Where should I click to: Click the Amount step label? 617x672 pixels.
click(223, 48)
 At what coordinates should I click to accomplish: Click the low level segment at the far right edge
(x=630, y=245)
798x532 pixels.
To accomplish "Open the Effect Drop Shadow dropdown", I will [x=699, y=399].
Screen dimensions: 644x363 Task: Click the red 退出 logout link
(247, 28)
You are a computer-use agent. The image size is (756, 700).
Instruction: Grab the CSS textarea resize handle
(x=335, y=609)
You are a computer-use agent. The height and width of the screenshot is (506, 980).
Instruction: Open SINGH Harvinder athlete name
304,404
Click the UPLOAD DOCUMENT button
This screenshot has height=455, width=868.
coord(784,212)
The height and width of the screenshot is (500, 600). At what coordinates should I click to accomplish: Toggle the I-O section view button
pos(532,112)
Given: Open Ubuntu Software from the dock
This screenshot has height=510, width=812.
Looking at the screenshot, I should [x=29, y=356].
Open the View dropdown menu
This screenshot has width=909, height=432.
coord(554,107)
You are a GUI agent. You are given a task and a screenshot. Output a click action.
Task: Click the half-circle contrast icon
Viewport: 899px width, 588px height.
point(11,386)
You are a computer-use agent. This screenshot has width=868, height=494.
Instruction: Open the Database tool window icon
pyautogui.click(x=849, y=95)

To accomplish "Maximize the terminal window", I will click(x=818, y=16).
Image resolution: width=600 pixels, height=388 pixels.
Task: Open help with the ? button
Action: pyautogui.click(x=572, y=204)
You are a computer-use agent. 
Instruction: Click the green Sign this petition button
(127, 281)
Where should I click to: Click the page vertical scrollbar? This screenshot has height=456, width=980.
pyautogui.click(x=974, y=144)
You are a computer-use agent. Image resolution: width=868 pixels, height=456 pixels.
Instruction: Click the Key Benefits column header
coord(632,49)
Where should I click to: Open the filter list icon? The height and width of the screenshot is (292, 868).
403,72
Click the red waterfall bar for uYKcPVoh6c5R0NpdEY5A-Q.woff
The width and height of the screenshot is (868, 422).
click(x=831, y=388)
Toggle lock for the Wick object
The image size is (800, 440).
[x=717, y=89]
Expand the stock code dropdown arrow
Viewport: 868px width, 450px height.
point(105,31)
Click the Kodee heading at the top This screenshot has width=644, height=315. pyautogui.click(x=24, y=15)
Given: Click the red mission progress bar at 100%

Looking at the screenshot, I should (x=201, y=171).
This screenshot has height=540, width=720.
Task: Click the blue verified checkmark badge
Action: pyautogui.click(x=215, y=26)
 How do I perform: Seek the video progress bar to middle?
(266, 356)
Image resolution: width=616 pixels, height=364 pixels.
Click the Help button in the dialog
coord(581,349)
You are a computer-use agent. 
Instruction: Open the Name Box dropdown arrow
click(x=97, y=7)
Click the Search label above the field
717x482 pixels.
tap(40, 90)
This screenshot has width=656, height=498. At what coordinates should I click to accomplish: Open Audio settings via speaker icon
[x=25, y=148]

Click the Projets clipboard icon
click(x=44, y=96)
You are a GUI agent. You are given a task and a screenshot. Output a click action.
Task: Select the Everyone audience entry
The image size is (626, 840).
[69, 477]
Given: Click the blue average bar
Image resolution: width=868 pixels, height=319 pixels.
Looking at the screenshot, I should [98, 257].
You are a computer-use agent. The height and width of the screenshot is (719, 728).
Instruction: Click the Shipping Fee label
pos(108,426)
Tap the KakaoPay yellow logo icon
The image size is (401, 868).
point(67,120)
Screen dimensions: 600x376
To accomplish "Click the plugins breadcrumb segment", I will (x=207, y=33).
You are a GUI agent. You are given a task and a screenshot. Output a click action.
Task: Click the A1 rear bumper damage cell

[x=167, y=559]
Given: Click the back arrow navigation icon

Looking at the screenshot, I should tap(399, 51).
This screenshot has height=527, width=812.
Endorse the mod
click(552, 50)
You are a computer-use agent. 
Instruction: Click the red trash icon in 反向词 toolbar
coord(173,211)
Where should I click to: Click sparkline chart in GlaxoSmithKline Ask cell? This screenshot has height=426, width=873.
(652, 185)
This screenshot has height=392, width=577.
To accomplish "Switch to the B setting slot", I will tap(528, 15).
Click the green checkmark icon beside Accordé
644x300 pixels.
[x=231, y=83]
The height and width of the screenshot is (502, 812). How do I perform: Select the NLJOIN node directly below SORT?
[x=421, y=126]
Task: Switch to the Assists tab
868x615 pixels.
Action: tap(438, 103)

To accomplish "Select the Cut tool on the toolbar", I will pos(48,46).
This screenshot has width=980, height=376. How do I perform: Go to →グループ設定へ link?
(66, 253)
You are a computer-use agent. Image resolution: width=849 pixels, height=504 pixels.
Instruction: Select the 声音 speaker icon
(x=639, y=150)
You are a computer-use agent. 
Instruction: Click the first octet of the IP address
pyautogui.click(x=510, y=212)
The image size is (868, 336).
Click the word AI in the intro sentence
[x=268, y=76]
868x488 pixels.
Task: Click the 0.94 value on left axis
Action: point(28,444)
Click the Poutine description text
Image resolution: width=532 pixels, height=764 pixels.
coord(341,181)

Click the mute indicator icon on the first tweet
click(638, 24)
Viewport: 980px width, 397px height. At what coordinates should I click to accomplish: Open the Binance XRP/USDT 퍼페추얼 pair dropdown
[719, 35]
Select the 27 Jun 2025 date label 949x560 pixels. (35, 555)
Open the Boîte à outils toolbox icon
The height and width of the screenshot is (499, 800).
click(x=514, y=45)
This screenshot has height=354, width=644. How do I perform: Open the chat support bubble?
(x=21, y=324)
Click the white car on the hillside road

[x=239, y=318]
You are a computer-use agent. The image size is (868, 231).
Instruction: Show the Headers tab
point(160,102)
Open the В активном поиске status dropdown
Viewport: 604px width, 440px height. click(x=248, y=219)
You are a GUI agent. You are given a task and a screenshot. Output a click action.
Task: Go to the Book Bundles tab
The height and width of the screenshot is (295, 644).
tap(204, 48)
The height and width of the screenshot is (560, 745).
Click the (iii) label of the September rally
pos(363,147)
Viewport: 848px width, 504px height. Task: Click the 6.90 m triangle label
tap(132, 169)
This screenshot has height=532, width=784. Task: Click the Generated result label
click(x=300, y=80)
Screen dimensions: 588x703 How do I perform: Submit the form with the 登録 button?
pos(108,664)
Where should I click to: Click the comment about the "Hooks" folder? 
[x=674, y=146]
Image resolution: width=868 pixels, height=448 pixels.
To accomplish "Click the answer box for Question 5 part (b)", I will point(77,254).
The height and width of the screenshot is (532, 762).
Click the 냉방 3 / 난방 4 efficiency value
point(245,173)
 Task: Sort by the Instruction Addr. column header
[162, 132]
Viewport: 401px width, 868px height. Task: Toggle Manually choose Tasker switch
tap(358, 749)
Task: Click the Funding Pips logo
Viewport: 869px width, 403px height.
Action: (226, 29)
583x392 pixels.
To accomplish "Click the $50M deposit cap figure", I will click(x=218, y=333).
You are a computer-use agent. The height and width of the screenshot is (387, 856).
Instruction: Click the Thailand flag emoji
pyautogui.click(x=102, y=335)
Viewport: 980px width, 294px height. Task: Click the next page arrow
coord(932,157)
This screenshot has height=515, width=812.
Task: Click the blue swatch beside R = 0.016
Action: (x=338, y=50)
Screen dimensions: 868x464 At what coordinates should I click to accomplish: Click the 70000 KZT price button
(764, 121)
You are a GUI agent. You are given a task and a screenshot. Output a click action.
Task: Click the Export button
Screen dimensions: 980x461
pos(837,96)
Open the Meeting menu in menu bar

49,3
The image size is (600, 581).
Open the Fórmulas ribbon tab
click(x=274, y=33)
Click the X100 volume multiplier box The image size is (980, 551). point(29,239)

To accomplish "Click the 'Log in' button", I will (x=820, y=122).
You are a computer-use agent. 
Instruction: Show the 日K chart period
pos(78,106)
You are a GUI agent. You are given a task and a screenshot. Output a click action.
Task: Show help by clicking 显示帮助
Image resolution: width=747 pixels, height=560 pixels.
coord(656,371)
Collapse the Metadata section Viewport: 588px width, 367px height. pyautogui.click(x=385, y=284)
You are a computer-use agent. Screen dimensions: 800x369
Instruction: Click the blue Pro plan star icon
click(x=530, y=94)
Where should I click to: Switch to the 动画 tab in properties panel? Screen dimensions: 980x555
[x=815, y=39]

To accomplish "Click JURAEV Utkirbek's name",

Description of the task: Repeat the records above line by line, from the first line through the line that contains "Given: Open Ubuntu Software from the dock".

Output for this exercise:
Where should I click to: Click the Amount step label? 617x672 pixels.
click(223, 48)
 At what coordinates should I click to accomplish: Click the low level segment at the far right edge
(x=630, y=245)
798x532 pixels.
To accomplish "Open the Effect Drop Shadow dropdown", I will [x=699, y=399].
Screen dimensions: 644x363 Task: Click the red 退出 logout link
(247, 28)
You are a computer-use agent. The image size is (756, 700).
Instruction: Grab the CSS textarea resize handle
(x=335, y=609)
You are a computer-use agent. The height and width of the screenshot is (506, 980).
Instruction: Open SINGH Harvinder athlete name
304,404
Click the UPLOAD DOCUMENT button
This screenshot has height=455, width=868.
coord(784,212)
The height and width of the screenshot is (500, 600). At what coordinates should I click to accomplish: Toggle the I-O section view button
pos(532,112)
Given: Open Ubuntu Software from the dock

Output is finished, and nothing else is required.